Lower house of the Parliament of Morocco

The House of Representatives (مَجْلِسُ النُّوَّابِ /ar/, ⴰⵙⵇⵇⵉⵎ ⵏ ⵉⵎⵓⵔⴰ) is one of the two chambers—the other being the House of Councillors—of the Moroccan Parliament. The House of Representatives has 395 members elected for five-year terms, 305 of whom are elected in multi-seat constituencies, and the remaining 90 are elected based on regional lists dedicated to promoting gender equality.

== History ==
The Justice and Development Party (PJD) remained the largest party, winning 125 of the 395 seats in the House of Representatives, a gain of 18 seats compared to the 2011 elections. The Authenticity and Modernity Party (PAM) won 102 seats, and the rest of the seats were split among smaller parties.

Aziz Akhannouch's National Rally of Independents won the most seats (102), up 65 from the previous election. With 87 members, the liberal Authenticity and Modernity Party lost 15 seats to finish in second place. With 81 seats overall, the center-right Istiqlal Party moved up to third place after gaining 35 seats. The ruling Justice and Development Party lost 112 seats overall as a result of the election, winning just 13 seats.

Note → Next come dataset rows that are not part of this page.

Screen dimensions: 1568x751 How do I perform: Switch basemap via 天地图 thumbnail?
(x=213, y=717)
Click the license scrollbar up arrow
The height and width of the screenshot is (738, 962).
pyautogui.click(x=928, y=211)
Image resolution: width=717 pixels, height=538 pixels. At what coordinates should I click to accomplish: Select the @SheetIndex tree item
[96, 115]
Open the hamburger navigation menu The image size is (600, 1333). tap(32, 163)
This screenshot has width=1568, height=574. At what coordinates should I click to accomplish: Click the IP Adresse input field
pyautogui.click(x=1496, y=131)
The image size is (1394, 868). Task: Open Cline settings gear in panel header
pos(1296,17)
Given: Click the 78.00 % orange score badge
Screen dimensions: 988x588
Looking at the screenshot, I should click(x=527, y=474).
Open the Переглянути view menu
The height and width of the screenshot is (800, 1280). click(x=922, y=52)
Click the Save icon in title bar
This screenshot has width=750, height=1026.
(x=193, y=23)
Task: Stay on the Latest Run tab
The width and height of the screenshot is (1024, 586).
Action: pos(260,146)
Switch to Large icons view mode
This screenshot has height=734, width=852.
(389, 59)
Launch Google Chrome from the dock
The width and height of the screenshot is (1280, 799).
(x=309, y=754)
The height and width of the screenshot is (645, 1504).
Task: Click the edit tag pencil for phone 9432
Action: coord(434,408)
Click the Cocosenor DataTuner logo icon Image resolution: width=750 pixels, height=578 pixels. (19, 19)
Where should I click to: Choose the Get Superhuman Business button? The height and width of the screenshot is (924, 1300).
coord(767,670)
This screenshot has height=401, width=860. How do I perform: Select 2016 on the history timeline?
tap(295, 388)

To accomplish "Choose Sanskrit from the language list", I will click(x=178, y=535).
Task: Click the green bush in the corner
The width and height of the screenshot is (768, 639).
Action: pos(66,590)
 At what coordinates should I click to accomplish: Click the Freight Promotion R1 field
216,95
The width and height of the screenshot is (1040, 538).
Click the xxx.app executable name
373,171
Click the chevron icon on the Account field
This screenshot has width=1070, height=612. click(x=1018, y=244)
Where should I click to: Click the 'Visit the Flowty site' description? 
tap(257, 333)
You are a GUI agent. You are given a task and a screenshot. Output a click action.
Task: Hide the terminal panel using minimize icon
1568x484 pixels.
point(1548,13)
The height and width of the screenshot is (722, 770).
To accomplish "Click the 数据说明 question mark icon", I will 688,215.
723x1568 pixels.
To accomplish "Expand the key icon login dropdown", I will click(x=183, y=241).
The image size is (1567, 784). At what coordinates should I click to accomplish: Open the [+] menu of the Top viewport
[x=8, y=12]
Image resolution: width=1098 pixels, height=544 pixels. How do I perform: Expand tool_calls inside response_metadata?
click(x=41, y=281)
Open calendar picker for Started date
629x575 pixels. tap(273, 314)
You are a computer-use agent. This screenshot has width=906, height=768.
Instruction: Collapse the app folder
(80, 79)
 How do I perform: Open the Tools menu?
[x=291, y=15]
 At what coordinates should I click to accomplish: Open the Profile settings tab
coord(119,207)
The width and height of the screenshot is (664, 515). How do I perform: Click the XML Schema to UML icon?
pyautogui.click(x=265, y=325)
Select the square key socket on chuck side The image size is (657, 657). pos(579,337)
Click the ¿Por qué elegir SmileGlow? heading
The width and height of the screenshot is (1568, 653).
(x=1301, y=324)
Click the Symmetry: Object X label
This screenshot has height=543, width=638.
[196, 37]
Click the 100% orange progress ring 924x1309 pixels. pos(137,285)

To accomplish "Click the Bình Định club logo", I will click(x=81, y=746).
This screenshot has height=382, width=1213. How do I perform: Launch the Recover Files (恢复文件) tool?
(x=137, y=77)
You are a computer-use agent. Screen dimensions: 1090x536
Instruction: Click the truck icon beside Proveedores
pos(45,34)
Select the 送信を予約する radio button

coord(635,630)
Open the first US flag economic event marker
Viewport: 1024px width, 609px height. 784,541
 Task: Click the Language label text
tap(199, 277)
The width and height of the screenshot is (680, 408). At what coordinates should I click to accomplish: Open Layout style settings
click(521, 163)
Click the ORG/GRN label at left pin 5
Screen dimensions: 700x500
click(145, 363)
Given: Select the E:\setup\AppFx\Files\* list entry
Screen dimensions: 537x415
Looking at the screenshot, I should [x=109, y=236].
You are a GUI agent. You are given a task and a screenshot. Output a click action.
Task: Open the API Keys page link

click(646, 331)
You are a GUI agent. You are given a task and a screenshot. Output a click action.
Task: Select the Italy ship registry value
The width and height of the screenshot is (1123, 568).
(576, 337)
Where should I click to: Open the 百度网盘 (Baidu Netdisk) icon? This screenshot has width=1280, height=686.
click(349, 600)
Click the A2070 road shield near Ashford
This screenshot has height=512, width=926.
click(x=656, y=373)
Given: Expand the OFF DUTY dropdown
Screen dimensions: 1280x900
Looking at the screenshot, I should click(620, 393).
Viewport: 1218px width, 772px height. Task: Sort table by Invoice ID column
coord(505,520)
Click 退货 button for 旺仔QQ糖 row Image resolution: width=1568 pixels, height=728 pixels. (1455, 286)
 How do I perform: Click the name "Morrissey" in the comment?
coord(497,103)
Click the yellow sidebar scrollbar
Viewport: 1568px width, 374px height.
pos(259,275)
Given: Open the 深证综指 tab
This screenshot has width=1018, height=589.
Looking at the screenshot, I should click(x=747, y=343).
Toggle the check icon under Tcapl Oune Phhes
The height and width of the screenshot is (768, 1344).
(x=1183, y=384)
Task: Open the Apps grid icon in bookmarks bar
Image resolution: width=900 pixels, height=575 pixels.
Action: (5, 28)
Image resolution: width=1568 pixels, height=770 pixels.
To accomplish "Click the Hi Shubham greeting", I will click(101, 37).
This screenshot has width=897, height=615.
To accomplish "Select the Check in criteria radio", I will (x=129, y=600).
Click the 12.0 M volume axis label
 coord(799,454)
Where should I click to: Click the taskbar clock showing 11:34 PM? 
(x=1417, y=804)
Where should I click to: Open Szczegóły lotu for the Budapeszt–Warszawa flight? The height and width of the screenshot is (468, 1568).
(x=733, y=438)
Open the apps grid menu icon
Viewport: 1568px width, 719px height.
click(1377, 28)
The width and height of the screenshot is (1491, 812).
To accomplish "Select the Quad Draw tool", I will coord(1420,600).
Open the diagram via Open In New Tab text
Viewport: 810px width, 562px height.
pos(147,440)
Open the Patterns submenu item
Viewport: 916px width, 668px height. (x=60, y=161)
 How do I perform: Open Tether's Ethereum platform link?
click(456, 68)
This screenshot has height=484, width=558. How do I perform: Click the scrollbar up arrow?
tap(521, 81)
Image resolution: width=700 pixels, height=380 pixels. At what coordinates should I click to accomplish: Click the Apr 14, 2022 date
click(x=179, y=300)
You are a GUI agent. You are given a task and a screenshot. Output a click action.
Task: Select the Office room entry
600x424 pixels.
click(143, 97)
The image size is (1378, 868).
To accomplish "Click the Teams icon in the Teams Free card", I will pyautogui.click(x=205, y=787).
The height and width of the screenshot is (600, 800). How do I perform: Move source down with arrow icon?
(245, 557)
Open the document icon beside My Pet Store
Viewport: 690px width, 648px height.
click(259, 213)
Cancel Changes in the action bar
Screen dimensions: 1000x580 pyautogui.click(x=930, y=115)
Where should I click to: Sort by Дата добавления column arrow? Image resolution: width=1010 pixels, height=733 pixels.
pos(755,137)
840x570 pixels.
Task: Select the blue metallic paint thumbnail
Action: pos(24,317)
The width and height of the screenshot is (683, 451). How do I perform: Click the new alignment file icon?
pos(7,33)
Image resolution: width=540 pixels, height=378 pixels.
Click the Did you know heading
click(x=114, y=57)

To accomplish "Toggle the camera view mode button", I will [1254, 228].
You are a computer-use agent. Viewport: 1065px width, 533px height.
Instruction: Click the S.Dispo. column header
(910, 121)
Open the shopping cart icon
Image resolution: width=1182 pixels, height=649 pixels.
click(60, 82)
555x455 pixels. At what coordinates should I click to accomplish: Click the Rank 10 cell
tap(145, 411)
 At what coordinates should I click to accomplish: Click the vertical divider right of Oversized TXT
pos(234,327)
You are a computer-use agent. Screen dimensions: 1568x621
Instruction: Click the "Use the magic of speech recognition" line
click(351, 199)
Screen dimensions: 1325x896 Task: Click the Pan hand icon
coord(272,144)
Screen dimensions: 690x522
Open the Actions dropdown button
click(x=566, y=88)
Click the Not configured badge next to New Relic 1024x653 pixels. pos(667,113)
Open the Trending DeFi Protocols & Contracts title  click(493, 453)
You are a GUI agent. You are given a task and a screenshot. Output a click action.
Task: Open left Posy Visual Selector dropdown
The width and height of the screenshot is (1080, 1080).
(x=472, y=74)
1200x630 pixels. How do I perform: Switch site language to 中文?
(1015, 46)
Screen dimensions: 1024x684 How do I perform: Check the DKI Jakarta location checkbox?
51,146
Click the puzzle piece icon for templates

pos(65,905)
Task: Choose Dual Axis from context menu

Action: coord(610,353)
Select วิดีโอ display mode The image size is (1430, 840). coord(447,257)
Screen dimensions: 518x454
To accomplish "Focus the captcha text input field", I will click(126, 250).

On 24 January 2023, the House of Representatives approved a bill that would set a level of "adequate knowledge" of Tamazight as a condition for obtaining Moroccan citizenship.

== Electoral system ==
The House of Representatives is composed of deputies elected for five-year terms by proportional representation in multi-member constituencies. Of this total, 305 seats are filled in 92 constituencies with between 2 and 6 seats depending on their population, in addition to 90 seats to be filled in 12 constituencies of 3 to 12 seats corresponding to the regions. The candidate lists for these 90 regional seats must be composed of at least one-third women, who must occupy the first and second positions on the list.

For all constituencies, candidate lists are closed, with no panachage or preferential voting. After the votes are counted, seats are allocated solely on the basis of the electoral quotient, calculated from the total number of voters registered on the electoral rolls rather than from the number of votes cast, as was the case before 2021

The number of seats per constituency varies between 2 and 6 according to the constituency's population. While large cities such as Casablanca, Fes, Rabat and Marrakesh are divided into several constituencies, in other cities the administrative boundaries coincide with the electoral boundaries.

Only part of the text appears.